### Consigne A
Répétez à l'identique, dans les enregistrements, la partie qui commence à la ligne contenant « Given: Go back via SELECT CONNECTOR label » et se termine à la ligne contenant « Action: pyautogui.click(x=62, y=94) », ces deux lignes incluses.

....

En 2003, un tunnel a été découvert sous la pyramide du Serpent à Plumes dans les ruines de Teotihuacan, la ville antique du Mexique. Non perturbé depuis 1 800 ans, ce passage scellé contenait des milliers de trésors extraordinaires reposant exactement là où ils avaient été placés en tant qu’offrandes rituelles aux dieux. Parmi les objets mis au jour, on trouve des dents de crocodile en pierre verte, des cristaux en forme d’yeux et des sculptures de jaguars prêts à bondir. Plus remarquable encore, un paysage montagneux miniature, à 17 mètres sous terre, avec de minuscules piscines de mercure liquide représentant des lacs. On a découvert que les parois du tunnel avaient été soigneusement imprégnées de pyrite en poudre, ou or des fous, pour donner l’effet, à la lumière du feu, de se tenir sous une galaxie d’étoiles.

Le site archéologique, près de Mexico, est l’un des plus grands et des plus importants au monde, avec des millions de visiteurs chaque année. Il s’agit de son développement le plus passionnant depuis des décennies – et la signification de ces nouvelles découvertes est explorée dans une grande exposition qui s’ouvre ce mois-ci au de Young Museum de San Francisco.

Que se cache-t-il sous… la pyramide de la Lune à Teotihuacan. Photographie : Eye Ubiquitous/UIG via Getty Images

Teotihuacan a longtemps été un lieu de mystères. C’était la cité la plus peuplée des Amériques il y a près de 2 000 ans, mais on sait peu de choses sur sa langue, ses dirigeants ou les circonstances de son effondrement, vers 550 après J.-C. Son nom, qui signifie « lieu de naissance des dieux », a été donné bien plus tard par les Aztèques, qui ont traité les ruines – y compris les monumentales pyramides du Soleil et de la Lune et la majestueuse avenue des Morts – avec le respect qui leur est dû.

....

### Consigne B
Reproduisez fidèlement le passage du texte sur Teotihuacan qui commence par les mots « Le site archéologique, près » et se termine par « de San Francisco. ».

....

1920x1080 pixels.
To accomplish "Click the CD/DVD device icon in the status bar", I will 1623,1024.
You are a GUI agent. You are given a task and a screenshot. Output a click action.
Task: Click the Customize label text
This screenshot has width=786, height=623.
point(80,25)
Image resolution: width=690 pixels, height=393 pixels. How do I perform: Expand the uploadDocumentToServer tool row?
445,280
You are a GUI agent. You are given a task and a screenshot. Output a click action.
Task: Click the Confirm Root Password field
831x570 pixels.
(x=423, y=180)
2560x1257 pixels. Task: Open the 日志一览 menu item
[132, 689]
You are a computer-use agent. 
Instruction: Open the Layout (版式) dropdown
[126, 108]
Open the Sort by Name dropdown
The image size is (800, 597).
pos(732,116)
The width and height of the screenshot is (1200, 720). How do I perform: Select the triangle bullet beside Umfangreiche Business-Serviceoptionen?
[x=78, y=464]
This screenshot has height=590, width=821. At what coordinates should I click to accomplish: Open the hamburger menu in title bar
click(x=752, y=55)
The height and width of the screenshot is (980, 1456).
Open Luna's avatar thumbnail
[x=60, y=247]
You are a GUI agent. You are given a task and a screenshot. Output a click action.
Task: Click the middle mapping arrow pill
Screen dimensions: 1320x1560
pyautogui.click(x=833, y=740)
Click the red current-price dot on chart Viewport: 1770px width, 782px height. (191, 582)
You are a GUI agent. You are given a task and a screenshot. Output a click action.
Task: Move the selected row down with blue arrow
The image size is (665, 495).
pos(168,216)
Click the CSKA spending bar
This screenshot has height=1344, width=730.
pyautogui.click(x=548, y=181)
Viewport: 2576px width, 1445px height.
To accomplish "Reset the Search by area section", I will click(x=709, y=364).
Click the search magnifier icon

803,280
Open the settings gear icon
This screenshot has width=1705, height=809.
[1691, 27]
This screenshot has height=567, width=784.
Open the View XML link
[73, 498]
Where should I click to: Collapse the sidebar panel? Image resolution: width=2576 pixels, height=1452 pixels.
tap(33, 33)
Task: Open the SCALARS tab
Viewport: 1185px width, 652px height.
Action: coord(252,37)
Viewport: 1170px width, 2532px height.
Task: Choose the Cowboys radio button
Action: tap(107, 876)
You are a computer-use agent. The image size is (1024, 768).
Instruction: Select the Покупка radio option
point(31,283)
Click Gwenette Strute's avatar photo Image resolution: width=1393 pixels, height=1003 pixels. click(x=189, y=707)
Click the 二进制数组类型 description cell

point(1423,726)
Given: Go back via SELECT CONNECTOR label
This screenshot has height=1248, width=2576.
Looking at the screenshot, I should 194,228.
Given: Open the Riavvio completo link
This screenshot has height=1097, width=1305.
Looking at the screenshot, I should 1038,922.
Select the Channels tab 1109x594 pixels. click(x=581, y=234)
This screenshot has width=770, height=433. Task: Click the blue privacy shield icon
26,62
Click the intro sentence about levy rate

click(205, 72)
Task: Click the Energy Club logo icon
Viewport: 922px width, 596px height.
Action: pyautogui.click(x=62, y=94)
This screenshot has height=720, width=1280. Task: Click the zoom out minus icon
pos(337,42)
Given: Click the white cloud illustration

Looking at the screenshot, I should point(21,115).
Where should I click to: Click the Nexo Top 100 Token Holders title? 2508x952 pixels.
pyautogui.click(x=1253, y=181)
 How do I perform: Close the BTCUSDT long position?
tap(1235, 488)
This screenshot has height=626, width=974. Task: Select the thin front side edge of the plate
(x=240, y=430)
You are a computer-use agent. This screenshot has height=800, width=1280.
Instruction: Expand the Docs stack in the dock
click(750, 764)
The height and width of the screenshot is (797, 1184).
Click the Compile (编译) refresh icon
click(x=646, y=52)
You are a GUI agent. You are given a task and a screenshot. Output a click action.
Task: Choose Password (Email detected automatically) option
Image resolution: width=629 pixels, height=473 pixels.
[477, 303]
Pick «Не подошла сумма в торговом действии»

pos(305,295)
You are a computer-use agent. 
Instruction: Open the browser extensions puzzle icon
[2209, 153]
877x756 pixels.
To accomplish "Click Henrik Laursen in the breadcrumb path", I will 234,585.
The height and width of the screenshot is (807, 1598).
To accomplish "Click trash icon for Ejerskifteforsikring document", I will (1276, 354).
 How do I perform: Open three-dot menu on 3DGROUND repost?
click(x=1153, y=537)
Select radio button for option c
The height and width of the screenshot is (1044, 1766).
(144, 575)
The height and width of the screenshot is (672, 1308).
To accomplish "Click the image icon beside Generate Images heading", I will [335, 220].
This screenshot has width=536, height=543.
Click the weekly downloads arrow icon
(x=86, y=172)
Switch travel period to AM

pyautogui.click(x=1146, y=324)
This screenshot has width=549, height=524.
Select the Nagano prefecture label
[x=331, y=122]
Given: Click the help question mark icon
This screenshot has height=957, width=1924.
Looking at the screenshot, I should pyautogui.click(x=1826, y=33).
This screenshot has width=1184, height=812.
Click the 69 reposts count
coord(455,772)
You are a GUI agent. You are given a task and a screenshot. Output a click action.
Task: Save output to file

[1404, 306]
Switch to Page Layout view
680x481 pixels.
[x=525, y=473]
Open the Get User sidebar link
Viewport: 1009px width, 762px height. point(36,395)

....

### Solution détaillée A
Given: Go back via SELECT CONNECTOR label
This screenshot has height=1248, width=2576.
Looking at the screenshot, I should 194,228.
Given: Open the Riavvio completo link
This screenshot has height=1097, width=1305.
Looking at the screenshot, I should 1038,922.
Select the Channels tab 1109x594 pixels. click(x=581, y=234)
This screenshot has width=770, height=433. Task: Click the blue privacy shield icon
26,62
Click the intro sentence about levy rate

click(205, 72)
Task: Click the Energy Club logo icon
Viewport: 922px width, 596px height.
Action: pyautogui.click(x=62, y=94)

### Solution détaillée B
Le site archéologique, près de Mexico, est l’un des plus grands et des plus importants au monde, avec des millions de visiteurs chaque année. Il s’agit de son développement le plus passionnant depuis des décennies – et la signification de ces nouvelles découvertes est explorée dans une grande exposition qui s’ouvre ce mois-ci au de Young Museum de San Francisco.